Over the last 50 years, we’ve made a lot of progress in developing the Internet from a tiny interconnection of a handful of computers to a worldwide fabric with billions of nodes. During that journey, we’ve learned an enormous amount about how to build networks and the routers that interconnect them. The mistakes that we all made generated some important lessons along the way, for those who chose to learn them.
In the beginning, routers were simply generic computers, with Network Interface Cards (NICs) attached to a bus.
This works to a point. In this architecture, packets enter a NIC and are transferred by the CPU from the NIC into memory. The CPU makes a forwarding decision and then pushes the packet out to the outbound NIC. The CPU and memory are centralized resources, bound by what they can support. The bus is an additional limitation: the bandwidth of the bus must be able to support the bandwidth of all of the NICs simultaneously.
If you want to scale this up, problems quickly become apparent. You can buy a faster CPU, but how do you scale up the bus? If you double the speed of the bus, then you must double the speed of the bus interface on every NIC and the CPU card. That makes all of the cards more expensive, even if an individual NIC isn’t somehow more capable.
Lesson 1: The costs of a router should scale linearly with capacity
Despite this lesson, the expedient solution to scaling was to add another bus and another processor:
The additional Arithmetic Logic Unit (ALU) was a Digital Signal Processing (DSP) chip, chosen because of its excellent price-performance ratio. The additional bus added bandwidth, but the architecture still didn’t scale. In other words, you couldn’t keep adding more ALUs and more buses to get more performance.

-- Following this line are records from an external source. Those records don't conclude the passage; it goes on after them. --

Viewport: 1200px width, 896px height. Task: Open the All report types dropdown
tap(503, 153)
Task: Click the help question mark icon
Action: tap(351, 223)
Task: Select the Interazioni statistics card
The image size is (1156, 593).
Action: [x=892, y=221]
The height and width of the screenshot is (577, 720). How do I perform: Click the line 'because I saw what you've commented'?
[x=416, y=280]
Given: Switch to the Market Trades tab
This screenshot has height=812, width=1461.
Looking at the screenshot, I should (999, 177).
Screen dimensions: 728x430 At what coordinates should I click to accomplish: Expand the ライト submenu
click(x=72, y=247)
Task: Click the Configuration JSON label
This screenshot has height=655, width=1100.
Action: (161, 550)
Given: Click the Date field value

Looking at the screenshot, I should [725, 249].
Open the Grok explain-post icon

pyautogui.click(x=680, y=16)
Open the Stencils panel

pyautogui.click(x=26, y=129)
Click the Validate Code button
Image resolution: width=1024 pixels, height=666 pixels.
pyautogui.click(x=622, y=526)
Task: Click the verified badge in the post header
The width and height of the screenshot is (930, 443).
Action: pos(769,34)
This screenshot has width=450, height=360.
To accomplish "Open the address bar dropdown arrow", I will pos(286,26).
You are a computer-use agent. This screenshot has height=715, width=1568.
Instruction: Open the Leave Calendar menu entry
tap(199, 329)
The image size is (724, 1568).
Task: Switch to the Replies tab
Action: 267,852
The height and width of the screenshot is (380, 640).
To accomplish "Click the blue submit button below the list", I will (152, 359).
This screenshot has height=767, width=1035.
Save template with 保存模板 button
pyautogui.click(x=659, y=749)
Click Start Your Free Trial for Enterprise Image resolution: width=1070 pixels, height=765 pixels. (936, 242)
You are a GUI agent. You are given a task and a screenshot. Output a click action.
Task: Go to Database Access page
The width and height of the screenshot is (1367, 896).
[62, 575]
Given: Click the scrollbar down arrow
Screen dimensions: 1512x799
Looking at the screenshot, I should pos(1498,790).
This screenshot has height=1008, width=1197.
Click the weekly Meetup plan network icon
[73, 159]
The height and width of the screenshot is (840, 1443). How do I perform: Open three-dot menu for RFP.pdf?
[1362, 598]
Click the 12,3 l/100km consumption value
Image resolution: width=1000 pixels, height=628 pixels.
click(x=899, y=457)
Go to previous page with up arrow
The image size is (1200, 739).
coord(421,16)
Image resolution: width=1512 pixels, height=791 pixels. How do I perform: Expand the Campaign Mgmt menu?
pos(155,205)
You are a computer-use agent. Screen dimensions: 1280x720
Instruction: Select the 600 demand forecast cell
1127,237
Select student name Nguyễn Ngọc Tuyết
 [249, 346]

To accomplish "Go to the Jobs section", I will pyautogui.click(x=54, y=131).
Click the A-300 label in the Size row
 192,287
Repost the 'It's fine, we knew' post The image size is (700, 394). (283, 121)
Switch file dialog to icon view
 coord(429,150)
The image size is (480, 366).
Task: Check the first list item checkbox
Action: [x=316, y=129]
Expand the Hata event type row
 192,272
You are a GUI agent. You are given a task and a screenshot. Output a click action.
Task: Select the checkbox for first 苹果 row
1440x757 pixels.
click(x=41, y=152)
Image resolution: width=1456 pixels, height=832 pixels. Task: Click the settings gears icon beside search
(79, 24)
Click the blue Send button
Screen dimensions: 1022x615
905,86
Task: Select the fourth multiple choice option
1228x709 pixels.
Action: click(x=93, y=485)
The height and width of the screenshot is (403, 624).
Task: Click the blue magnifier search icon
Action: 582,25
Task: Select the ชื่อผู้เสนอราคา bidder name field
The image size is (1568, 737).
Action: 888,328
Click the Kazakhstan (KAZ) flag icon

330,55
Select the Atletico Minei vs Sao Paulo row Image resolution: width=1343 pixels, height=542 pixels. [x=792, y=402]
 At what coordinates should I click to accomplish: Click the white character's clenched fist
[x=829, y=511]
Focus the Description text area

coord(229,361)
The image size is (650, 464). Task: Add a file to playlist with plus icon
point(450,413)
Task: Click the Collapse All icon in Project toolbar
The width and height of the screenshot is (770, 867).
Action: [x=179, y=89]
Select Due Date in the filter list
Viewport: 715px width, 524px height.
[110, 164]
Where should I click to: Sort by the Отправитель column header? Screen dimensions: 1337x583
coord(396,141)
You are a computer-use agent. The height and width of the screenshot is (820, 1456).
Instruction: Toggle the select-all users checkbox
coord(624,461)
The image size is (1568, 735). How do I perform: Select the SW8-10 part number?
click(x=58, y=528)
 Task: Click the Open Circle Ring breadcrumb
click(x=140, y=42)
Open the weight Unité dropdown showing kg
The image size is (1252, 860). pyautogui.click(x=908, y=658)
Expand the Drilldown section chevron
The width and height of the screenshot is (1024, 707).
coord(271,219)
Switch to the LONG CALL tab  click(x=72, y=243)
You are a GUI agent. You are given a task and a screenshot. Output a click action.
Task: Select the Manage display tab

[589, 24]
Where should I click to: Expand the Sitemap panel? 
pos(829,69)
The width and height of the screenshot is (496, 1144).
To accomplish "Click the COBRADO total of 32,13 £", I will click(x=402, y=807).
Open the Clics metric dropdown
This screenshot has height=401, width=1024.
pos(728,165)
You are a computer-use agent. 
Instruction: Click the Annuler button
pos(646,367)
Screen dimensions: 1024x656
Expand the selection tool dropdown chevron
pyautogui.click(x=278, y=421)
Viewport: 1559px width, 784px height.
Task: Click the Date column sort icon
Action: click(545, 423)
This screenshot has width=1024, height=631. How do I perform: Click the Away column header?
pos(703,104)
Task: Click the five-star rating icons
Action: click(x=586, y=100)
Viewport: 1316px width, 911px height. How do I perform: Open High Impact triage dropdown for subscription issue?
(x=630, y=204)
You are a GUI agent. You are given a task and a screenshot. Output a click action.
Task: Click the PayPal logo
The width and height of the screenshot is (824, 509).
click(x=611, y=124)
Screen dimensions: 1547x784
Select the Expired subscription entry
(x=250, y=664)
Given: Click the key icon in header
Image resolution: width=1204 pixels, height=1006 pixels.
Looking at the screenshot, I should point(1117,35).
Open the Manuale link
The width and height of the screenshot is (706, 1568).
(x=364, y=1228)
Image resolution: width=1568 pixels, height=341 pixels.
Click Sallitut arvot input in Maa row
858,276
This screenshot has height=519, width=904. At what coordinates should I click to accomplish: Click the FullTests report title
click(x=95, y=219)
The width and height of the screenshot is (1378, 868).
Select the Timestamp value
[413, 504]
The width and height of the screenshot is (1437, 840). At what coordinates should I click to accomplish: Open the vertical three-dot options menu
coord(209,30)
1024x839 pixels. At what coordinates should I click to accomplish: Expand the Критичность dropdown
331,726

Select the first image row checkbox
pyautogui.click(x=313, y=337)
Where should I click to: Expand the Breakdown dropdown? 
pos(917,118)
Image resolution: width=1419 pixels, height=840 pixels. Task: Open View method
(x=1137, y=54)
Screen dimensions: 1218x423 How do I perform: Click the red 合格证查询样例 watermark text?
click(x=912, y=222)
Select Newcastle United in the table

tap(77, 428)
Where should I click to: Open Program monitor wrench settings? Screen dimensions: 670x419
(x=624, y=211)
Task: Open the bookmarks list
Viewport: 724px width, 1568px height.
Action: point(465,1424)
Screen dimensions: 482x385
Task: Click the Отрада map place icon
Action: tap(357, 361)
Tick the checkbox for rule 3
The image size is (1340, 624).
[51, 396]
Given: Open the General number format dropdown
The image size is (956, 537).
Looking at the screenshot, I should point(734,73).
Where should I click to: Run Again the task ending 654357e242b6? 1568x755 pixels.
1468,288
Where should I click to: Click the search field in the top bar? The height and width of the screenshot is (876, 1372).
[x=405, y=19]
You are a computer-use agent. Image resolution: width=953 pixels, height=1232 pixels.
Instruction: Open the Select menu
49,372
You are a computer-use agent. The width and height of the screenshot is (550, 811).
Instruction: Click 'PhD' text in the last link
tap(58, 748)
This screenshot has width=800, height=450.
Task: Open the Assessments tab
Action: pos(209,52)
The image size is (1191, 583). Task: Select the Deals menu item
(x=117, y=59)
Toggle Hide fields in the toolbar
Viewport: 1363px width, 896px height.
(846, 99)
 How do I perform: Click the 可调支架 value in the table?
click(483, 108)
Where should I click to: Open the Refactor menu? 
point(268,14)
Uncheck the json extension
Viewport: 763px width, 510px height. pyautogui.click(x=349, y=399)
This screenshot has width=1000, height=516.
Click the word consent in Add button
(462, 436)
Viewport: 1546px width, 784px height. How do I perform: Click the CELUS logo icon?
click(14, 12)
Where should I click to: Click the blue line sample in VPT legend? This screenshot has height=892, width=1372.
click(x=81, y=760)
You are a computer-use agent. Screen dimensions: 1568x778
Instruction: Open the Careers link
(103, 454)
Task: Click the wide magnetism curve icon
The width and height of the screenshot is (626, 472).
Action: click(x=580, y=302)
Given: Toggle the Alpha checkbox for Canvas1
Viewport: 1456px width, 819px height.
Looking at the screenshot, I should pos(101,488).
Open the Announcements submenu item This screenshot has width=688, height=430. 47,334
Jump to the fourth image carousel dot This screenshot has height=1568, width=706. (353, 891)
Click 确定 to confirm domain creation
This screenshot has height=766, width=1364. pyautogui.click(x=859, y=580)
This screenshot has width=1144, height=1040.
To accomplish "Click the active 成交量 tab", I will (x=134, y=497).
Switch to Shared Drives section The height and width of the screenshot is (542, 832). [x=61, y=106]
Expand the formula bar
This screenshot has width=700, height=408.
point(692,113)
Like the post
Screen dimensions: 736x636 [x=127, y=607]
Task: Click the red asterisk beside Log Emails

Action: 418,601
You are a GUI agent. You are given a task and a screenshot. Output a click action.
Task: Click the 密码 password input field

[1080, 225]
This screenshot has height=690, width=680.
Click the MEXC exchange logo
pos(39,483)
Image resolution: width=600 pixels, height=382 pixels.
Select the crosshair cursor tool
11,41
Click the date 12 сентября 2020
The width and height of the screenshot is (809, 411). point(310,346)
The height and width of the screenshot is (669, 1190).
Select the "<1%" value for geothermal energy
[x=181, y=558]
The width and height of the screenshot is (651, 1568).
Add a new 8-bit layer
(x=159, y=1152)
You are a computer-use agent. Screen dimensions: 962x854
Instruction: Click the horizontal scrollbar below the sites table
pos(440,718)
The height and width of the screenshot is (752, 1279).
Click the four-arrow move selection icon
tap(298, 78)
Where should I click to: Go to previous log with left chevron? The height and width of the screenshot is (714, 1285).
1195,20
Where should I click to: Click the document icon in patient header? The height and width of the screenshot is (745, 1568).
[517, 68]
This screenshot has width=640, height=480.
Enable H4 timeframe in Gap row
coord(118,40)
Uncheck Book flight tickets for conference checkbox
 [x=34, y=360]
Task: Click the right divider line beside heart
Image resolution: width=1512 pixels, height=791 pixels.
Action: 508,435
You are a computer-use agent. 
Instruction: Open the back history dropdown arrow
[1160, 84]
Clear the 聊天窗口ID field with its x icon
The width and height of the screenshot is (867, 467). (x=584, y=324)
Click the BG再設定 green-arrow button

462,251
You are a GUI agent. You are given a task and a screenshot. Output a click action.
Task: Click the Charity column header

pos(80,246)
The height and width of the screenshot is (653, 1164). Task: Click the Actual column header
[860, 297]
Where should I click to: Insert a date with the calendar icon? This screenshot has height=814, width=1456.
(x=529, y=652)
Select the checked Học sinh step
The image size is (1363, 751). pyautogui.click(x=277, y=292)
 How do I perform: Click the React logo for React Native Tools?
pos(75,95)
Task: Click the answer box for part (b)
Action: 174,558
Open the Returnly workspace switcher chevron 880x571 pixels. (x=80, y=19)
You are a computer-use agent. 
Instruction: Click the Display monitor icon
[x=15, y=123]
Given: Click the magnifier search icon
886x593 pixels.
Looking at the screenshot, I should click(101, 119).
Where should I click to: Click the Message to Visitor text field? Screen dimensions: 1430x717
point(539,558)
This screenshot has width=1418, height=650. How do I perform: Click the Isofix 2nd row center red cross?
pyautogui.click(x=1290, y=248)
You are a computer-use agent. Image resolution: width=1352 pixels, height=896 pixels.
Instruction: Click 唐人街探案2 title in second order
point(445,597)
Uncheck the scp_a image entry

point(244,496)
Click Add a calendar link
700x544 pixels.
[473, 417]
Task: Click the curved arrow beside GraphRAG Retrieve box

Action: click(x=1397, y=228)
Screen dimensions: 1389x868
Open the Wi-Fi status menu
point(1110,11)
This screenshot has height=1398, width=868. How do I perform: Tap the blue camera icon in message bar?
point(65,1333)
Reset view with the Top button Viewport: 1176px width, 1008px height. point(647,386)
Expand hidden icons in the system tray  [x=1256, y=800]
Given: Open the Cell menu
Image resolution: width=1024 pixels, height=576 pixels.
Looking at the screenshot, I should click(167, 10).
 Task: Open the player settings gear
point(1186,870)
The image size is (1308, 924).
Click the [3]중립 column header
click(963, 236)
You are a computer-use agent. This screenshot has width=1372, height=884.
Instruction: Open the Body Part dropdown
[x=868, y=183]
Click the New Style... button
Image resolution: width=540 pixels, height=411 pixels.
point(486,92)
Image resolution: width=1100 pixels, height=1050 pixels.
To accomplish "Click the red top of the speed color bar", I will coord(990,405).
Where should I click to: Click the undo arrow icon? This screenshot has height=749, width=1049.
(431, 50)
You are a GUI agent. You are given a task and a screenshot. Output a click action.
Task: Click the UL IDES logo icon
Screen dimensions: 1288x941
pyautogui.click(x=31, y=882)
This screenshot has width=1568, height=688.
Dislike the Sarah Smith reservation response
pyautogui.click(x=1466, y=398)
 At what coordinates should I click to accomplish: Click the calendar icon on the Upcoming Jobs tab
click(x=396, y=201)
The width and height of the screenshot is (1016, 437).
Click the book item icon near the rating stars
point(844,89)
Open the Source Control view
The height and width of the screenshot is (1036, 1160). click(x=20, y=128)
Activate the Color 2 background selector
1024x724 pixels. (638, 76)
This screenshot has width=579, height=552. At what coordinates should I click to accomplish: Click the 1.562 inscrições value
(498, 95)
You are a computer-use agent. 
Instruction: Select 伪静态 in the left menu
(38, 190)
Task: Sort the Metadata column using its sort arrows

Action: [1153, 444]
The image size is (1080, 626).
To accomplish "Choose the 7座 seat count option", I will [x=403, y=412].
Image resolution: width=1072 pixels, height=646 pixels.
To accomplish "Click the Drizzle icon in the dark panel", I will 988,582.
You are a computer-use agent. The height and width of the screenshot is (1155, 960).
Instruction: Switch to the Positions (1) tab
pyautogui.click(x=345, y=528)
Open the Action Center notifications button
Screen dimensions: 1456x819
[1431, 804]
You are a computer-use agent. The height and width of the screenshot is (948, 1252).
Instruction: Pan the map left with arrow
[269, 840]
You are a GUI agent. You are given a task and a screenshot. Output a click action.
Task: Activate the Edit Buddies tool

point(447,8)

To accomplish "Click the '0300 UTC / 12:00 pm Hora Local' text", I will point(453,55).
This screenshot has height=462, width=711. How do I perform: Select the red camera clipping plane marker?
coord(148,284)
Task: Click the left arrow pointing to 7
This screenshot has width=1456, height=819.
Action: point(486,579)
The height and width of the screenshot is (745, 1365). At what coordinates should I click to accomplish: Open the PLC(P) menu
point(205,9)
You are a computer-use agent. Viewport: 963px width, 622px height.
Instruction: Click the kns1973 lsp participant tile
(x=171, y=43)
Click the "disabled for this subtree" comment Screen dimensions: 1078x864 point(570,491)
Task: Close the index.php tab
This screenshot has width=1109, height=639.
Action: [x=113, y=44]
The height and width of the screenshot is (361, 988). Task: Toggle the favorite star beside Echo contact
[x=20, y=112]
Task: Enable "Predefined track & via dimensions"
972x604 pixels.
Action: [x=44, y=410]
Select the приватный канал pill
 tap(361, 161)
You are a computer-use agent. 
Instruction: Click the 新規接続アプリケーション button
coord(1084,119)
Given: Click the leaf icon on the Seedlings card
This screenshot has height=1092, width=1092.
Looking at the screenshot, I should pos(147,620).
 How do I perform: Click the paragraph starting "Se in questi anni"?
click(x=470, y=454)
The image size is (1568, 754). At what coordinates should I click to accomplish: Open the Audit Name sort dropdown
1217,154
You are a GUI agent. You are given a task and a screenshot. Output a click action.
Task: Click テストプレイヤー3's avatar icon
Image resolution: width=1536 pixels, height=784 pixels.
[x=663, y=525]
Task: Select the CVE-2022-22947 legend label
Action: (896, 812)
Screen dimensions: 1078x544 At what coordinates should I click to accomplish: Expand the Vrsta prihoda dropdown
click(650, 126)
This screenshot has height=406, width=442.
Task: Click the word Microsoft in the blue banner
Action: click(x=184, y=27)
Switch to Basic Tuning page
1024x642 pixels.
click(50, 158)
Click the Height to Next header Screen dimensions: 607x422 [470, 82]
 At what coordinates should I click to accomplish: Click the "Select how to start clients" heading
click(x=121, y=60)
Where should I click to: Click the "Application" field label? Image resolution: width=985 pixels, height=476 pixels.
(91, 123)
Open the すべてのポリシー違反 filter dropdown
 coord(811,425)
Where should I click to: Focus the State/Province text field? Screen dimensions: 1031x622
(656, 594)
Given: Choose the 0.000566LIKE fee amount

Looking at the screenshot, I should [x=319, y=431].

Since the ALU was still a significant limitation, the next step was to add a Field Programmable Gate Array (FPGA) to the architecture to offload the Longest Prefix Match (LPM) lookup.
While this helped, it was surprising that it didn’t help more. The ALU was still saturated. LPM was a big portion of the workload, but the centralized architecture still didn’t scale if you took away that part of the problem.
Lesson 2: LPM can be implemented in custom silicon and is not a roadblock for performance
Despite this lesson, the next step was to go in the other direction: replace the ALU and FPGA with a generic processor. Try to scale by adding more CPUs and more buses. This required a great deal of effort for a small incremental gain and was still limited by the centralized bus bandwidth.
At this point in the evolution of the Internet, bigger forces came into play. As the web took off in popular imagination, the vast potential of the Internet became increasingly apparent. Telcos acquired the NSFnet regional networks and began deploying commercial backbones. Application-Specific Integrated Circuits (ASICs) became credible technologies, allowing more functionality to be implemented directly in silicon. Demand for routers skyrocketed, and the demand for drastic scalability improvements finally overwhelmed engineering conservatism. Numerous startups sprang forth to meet this demand, with a variety of potential solutions.
One alternative was a scheduled crossbar:
In this architecture, each NIC is an input and an output. A processor on the NIC made the forwarding decision, selected the output NIC and sent a scheduling request for the crossbar. The scheduler took all of the requests from the NICs, tried to figure out an optimal solution, programmed the crossbar with its solution, and cued the inputs to transmit.
The problem with this is that each output could only listen to a single input at a time and Internet traffic is bursty. If two packets needed to go to the same output, one of them had to wait. If the packet that has to wait causes other packets on that same input to wait, then the system will suffer from Head Of Line Blocking (HOLB), resulting in very poor router performance.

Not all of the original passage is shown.